The problem with reality TV is when the show becomes reality, and that’s what happening now.

At this point, we should remind ourselves what we’re talking about. Quoting Wikipedia:

Reality television is a genre of television programming that documents purportedly unscripted real-life situations, often starring ordinary people rather than professional actors. Reality television emerged as a distinct genre in the early 1990s with shows such as The Real World, then achieved prominence in the early 2000s with the success of the series SurvivorIdol, and Big Brother, all of which became global franchises.[1] Reality television shows tend to be interspersed with "confessionals", short interview segments in which cast members reflect on or provide context for the events being depicted on-screen; this is most commonly seen in American reality television. Competition-based reality shows typically feature the gradual elimination of participants, either by a panel of judges, by the viewership of the show, or by the contestants themselves.”

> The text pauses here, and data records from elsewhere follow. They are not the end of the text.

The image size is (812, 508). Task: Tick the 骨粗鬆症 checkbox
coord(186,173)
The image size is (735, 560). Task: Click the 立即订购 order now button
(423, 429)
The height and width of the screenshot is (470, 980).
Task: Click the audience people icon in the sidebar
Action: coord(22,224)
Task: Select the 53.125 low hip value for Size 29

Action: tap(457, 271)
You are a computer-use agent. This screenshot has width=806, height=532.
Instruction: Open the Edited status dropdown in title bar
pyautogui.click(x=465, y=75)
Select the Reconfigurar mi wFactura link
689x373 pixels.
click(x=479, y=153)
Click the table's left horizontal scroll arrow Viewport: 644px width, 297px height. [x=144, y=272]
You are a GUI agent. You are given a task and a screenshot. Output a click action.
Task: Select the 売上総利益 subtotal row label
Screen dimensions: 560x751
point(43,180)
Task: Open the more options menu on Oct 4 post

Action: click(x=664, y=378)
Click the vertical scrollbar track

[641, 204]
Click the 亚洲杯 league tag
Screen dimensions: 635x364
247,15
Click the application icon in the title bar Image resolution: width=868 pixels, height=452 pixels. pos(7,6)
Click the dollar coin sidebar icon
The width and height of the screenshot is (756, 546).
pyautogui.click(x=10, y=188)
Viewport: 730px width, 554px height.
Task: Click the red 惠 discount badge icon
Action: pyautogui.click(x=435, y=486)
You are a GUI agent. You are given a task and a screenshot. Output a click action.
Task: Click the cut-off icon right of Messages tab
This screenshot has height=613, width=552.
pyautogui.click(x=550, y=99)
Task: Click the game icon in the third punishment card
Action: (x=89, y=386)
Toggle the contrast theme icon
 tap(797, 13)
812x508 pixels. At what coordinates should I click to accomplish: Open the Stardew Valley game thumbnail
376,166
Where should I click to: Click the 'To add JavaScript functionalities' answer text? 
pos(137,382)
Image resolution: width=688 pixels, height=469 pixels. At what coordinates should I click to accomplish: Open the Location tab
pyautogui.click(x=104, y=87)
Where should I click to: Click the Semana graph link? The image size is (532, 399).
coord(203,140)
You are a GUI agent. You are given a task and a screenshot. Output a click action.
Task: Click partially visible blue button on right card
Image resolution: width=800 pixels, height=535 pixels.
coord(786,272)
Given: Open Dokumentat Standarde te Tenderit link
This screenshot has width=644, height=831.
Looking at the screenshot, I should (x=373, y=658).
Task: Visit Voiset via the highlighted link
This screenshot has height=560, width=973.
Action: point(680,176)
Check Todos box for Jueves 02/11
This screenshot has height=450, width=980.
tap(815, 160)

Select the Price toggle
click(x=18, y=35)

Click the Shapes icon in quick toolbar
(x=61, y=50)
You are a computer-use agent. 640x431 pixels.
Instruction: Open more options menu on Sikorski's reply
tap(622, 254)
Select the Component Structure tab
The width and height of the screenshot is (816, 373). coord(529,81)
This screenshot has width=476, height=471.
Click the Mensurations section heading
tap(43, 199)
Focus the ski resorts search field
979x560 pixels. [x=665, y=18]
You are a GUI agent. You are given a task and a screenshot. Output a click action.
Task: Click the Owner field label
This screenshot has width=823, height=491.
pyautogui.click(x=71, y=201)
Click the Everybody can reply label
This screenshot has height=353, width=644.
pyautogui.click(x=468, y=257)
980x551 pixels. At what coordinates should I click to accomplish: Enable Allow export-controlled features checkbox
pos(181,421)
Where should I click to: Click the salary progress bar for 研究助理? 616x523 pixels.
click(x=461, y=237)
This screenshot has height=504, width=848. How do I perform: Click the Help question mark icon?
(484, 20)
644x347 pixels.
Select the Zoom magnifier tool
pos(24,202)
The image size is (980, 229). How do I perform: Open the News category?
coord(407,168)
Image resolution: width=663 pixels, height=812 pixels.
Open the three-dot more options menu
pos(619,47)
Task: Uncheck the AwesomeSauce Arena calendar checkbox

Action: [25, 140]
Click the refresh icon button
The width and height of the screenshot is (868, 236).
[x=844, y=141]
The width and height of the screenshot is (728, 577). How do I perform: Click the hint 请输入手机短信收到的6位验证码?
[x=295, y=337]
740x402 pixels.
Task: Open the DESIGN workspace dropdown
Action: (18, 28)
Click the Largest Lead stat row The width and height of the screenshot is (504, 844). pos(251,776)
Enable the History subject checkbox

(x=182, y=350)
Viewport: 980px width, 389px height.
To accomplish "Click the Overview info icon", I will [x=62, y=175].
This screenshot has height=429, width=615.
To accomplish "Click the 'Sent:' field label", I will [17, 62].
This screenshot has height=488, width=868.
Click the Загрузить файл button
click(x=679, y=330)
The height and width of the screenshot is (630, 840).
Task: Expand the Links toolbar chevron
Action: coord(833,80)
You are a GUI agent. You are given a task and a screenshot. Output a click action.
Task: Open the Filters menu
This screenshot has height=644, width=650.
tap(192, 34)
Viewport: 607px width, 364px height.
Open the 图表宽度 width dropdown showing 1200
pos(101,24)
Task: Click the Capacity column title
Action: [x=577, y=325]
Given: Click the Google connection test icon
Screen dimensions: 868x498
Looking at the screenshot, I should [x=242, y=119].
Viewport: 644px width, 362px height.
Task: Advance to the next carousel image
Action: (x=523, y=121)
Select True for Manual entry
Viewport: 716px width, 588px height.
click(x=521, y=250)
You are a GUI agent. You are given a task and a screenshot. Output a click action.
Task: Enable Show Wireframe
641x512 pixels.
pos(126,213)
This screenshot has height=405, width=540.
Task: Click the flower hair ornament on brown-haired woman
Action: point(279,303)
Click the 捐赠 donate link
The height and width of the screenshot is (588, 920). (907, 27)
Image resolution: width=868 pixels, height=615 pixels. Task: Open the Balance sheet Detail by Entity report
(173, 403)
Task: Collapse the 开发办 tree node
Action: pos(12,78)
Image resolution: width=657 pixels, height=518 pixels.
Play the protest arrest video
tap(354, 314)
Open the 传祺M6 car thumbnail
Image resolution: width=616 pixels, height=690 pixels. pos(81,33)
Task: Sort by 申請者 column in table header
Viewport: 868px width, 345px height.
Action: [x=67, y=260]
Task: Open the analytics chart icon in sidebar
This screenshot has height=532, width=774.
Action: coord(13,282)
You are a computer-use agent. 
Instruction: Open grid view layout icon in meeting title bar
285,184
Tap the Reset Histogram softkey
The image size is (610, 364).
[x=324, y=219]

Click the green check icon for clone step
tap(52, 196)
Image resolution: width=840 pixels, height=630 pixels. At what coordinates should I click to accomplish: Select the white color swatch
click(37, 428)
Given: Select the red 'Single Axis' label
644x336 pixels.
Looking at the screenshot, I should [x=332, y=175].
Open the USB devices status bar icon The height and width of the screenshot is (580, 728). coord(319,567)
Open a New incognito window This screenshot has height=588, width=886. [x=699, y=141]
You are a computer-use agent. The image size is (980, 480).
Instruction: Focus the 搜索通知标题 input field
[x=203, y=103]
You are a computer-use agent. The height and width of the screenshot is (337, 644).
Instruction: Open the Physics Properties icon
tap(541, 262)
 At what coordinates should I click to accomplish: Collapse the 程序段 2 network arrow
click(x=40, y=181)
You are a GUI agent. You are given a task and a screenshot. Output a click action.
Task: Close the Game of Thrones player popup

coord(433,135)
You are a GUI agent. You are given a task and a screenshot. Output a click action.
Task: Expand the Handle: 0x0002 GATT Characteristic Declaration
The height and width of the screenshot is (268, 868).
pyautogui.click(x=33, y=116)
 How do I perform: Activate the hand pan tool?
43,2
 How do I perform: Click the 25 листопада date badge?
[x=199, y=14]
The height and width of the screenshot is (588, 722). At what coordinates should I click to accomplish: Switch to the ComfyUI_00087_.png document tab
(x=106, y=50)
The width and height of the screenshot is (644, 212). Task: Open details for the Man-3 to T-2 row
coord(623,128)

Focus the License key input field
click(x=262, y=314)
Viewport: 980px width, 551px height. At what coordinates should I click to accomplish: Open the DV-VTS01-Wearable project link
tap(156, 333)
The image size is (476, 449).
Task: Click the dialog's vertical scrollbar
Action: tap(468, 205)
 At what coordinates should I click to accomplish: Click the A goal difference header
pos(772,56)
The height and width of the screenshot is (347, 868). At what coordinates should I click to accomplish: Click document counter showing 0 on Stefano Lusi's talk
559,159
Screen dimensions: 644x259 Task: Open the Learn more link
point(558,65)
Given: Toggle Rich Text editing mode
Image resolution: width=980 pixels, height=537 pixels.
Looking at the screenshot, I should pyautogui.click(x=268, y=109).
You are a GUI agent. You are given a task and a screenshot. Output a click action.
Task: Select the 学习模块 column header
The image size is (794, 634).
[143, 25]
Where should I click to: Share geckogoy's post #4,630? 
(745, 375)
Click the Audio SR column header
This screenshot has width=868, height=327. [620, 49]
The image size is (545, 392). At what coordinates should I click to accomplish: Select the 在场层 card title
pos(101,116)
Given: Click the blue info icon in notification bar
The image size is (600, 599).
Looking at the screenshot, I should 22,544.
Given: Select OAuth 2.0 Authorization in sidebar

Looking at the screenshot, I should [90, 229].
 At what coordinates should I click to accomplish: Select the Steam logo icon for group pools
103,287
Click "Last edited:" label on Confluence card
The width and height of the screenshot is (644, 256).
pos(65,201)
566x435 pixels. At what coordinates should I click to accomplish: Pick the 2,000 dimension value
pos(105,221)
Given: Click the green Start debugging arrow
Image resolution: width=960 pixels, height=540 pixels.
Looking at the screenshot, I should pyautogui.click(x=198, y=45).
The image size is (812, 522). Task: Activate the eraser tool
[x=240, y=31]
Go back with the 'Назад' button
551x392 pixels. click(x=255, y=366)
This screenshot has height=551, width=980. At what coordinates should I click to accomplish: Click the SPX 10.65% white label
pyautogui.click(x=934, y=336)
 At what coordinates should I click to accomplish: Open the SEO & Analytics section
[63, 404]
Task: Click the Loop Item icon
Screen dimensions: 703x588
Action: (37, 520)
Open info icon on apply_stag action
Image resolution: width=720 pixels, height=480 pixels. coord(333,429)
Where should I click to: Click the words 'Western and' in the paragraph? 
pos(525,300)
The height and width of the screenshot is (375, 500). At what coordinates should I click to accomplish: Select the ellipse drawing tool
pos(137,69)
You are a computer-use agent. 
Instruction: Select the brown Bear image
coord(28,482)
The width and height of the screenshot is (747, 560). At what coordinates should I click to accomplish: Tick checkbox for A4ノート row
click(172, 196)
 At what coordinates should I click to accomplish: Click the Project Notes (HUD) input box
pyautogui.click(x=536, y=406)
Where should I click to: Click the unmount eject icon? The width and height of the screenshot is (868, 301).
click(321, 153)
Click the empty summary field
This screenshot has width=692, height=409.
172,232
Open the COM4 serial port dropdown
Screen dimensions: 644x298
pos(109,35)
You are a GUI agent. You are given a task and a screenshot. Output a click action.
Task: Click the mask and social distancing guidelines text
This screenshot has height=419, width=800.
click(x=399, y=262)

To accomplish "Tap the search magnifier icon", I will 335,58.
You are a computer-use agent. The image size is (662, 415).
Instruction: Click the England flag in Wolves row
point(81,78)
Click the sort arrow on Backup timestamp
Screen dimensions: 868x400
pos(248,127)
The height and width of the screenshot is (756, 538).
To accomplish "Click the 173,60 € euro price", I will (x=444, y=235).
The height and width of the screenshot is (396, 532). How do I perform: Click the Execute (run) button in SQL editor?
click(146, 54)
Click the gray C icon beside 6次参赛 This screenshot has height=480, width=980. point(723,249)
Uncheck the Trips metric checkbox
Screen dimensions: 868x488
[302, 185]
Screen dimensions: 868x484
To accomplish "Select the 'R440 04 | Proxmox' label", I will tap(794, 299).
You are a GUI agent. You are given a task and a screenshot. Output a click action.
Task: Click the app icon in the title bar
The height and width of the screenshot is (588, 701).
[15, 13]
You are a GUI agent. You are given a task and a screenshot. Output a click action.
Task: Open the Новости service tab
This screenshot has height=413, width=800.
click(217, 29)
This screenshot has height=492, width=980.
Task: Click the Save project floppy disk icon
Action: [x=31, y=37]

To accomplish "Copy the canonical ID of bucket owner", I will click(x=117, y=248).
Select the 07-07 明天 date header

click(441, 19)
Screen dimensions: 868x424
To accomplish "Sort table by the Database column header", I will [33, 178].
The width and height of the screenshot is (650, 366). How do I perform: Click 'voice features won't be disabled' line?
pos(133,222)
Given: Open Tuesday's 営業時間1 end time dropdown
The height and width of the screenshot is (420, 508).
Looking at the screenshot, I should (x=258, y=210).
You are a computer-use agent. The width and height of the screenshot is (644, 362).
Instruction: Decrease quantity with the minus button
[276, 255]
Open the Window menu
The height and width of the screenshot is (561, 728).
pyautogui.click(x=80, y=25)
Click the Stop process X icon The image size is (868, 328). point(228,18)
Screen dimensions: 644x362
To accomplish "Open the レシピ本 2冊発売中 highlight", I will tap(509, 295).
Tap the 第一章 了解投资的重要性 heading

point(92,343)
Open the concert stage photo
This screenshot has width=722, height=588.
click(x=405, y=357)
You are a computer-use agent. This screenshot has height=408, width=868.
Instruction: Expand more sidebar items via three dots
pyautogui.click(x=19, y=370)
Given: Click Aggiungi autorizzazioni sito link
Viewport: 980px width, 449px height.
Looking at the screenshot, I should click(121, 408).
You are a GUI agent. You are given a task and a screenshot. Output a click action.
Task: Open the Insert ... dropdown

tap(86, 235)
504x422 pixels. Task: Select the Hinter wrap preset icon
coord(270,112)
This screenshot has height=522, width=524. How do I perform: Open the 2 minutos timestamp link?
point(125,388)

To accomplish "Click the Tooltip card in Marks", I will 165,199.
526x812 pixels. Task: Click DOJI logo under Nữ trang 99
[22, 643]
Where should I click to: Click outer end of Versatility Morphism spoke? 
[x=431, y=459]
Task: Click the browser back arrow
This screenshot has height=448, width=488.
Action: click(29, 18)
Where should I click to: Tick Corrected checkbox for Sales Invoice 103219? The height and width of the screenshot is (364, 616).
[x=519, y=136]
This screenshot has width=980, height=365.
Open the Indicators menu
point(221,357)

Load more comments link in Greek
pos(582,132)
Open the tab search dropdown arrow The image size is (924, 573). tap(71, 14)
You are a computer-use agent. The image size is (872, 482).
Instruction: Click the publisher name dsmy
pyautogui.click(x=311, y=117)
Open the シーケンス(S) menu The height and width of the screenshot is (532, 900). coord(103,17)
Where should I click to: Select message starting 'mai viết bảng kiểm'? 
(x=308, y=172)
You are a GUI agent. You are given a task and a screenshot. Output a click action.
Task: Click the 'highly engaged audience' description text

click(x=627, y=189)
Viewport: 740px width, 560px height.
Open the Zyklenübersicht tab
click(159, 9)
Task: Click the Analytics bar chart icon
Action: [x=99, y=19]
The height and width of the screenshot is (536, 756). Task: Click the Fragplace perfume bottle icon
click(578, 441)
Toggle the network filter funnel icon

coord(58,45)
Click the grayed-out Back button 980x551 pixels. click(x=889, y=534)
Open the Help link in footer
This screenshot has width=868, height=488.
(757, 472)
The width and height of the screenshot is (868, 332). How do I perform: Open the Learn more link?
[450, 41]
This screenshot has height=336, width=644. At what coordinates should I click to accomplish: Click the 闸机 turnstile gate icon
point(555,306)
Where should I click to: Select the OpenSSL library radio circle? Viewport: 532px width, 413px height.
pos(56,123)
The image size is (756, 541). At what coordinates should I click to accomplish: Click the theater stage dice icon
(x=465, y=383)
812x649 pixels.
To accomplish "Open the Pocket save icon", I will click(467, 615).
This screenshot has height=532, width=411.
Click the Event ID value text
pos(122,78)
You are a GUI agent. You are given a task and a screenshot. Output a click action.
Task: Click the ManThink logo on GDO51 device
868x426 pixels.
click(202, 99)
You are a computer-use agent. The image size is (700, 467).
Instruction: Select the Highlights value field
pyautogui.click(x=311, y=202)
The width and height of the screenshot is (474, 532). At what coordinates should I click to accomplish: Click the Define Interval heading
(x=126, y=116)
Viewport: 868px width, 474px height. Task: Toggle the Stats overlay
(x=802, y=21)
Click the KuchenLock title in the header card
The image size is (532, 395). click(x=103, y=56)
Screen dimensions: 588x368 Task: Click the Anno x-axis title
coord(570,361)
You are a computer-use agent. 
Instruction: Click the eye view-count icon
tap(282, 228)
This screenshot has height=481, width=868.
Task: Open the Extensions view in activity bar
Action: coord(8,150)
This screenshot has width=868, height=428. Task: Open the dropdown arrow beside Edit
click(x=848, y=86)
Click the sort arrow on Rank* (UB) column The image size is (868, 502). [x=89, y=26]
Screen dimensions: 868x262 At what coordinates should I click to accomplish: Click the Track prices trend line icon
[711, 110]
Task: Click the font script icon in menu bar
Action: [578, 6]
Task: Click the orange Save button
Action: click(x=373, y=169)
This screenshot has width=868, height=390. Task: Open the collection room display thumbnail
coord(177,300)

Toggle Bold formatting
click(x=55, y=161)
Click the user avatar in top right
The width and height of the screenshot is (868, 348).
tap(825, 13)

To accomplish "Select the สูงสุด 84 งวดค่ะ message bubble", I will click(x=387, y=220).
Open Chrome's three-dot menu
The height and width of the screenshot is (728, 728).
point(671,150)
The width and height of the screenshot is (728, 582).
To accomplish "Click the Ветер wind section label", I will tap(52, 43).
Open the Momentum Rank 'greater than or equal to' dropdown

So Trump, the former realty TV star, which is the main reason he is president, wants Greenland. The Europeans don’t want him to take it by force. 

Eight European nations place a small military force on the icy island to defend it against the far larger U.S. military behemoth.

Everyone (even Trump) knows that the Europeans would stand no chance in a war, which would make them martyrs and the Americans look not like conquerors but fools.

Frustrated, Trump fumes and struts, seeking another way to seize his prize. He threatens large new tariffs on the Europeans, and awkwardly confesses that this entire show is because he didn’t win the Nobel Peace Prize.

In this matter, he confuses Norway with Denmark, and an independent awards committee with a government, but who’s paying that much attention, really?